Revise the items from the line containing "The height and width of the screenshot is (492, 736)." through the line containing "Open Indicators bar", changing "Instruction" to "Directive" and leaving everything else unchanged. Return only those lines.

--- Start of Extracted records ---

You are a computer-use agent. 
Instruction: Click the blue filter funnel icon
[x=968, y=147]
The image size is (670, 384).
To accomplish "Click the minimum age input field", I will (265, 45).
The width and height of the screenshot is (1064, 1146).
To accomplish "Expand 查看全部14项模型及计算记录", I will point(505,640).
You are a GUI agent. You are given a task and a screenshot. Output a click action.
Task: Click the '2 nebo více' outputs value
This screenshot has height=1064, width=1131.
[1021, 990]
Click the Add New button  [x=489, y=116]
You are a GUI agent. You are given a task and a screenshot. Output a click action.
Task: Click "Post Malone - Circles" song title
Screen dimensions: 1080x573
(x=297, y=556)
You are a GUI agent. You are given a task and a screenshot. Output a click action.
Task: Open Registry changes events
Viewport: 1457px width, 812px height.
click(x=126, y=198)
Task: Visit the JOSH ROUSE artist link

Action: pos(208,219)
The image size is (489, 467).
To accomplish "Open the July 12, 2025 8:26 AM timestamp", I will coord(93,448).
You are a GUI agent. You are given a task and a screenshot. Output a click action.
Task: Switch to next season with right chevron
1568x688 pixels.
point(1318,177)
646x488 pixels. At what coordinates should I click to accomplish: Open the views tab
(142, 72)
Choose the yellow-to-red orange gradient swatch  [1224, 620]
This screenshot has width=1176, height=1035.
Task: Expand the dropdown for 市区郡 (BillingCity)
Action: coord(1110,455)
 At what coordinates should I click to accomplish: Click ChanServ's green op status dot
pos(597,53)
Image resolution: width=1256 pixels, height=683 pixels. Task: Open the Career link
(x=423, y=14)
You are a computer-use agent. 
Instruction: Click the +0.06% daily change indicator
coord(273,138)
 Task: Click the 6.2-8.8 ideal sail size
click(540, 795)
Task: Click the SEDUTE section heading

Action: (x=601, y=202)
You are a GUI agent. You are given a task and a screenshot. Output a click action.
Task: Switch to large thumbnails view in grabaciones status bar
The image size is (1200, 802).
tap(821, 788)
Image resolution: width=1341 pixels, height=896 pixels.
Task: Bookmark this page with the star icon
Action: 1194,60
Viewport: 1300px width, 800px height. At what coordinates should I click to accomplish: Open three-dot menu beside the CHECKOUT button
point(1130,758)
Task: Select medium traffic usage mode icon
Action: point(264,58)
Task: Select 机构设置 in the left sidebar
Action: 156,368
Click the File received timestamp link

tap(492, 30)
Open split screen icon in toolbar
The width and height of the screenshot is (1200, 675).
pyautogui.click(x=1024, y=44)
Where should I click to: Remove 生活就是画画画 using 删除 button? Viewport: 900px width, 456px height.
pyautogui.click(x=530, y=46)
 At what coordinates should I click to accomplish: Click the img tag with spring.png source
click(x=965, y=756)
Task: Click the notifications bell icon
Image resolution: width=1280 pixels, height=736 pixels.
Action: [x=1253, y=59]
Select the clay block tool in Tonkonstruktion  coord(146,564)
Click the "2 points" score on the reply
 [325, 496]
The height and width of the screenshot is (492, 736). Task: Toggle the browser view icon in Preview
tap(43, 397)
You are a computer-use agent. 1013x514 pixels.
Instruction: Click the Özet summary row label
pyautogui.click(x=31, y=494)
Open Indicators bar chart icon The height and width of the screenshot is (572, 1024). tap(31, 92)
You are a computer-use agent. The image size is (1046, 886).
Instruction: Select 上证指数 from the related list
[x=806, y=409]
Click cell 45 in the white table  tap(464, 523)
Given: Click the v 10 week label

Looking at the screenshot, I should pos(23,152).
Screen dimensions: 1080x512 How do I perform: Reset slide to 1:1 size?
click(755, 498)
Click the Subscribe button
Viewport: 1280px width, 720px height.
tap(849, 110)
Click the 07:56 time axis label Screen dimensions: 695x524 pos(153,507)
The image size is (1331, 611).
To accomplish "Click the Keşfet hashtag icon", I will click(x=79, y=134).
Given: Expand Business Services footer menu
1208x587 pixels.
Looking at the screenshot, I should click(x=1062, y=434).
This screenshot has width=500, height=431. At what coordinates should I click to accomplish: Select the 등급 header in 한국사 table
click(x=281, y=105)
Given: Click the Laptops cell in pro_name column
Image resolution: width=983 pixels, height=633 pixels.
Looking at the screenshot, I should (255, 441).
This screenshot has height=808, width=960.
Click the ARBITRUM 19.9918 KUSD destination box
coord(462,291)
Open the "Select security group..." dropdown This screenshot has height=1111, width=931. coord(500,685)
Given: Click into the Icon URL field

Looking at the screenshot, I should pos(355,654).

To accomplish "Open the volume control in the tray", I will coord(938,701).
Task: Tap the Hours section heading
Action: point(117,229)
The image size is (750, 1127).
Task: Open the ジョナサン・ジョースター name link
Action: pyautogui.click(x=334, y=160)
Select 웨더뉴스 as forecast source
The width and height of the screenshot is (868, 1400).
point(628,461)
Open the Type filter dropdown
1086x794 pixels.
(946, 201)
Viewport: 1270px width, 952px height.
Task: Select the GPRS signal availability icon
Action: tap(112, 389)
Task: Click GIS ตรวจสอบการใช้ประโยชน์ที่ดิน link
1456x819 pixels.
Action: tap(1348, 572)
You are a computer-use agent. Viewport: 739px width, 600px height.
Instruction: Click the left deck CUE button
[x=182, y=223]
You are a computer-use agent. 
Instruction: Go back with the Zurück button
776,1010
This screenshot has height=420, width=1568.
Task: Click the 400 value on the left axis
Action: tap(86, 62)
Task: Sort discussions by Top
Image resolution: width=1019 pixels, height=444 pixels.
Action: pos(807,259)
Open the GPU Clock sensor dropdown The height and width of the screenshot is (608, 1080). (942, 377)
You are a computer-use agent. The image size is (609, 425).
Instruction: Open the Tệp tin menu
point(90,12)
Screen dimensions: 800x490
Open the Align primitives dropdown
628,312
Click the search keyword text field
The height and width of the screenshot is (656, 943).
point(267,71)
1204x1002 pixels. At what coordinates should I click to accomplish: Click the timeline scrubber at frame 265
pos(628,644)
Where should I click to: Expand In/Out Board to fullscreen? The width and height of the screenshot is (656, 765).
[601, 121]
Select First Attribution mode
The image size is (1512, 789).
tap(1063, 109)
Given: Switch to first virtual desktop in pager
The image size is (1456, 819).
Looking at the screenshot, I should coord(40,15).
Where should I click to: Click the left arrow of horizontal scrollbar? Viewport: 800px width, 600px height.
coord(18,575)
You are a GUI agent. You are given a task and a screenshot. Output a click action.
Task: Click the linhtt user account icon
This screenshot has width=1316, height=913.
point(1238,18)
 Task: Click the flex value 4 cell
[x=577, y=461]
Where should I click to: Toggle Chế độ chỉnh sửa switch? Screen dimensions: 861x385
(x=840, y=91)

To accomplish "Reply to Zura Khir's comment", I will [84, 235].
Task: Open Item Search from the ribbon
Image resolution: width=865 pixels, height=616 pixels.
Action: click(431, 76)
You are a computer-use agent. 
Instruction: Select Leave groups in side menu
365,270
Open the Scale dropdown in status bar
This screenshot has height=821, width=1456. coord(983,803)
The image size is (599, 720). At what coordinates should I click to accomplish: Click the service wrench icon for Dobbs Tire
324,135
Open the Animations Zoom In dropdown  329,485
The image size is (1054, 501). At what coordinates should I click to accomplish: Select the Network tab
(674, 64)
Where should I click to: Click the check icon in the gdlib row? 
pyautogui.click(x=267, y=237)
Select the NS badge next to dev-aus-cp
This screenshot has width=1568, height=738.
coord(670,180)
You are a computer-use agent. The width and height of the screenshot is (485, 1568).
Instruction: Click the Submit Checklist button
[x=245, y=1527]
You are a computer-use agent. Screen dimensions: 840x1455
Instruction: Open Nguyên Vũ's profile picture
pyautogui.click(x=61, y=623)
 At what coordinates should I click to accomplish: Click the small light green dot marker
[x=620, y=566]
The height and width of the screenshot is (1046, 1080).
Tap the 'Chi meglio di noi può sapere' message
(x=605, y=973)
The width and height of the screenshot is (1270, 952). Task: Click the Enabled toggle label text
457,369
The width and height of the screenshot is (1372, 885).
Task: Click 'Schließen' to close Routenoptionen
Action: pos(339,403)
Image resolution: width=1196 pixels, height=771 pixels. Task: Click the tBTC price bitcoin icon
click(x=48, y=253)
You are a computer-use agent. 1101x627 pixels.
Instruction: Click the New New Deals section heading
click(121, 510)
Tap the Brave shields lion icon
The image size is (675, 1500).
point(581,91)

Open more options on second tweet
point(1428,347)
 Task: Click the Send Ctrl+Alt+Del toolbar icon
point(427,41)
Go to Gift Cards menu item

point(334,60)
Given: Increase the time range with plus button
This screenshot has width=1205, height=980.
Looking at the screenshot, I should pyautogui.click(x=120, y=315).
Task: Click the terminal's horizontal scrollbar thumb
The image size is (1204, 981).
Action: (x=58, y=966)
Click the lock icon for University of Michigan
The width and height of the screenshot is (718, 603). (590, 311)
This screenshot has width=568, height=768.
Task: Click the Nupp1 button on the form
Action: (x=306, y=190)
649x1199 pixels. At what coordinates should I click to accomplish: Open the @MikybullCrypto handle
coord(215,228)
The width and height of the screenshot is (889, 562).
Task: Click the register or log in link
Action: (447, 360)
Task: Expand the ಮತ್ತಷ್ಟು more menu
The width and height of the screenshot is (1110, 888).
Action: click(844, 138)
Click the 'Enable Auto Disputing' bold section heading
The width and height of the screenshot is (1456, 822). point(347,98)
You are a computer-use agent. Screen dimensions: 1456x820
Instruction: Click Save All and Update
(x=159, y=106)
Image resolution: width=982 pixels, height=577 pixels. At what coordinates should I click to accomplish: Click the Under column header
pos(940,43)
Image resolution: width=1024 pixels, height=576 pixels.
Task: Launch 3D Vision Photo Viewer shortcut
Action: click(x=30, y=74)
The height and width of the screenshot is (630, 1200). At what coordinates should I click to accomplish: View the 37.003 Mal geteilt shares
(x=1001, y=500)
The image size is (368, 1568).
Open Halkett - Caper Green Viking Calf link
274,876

--- End of Extracted records ---

[Problem solution]:
The height and width of the screenshot is (492, 736). Task: Toggle the browser view icon in Preview
tap(43, 397)
You are a computer-use agent. 1013x514 pixels.
Directive: Click the Özet summary row label
pyautogui.click(x=31, y=494)
Open Indicators bar chart icon The height and width of the screenshot is (572, 1024). tap(31, 92)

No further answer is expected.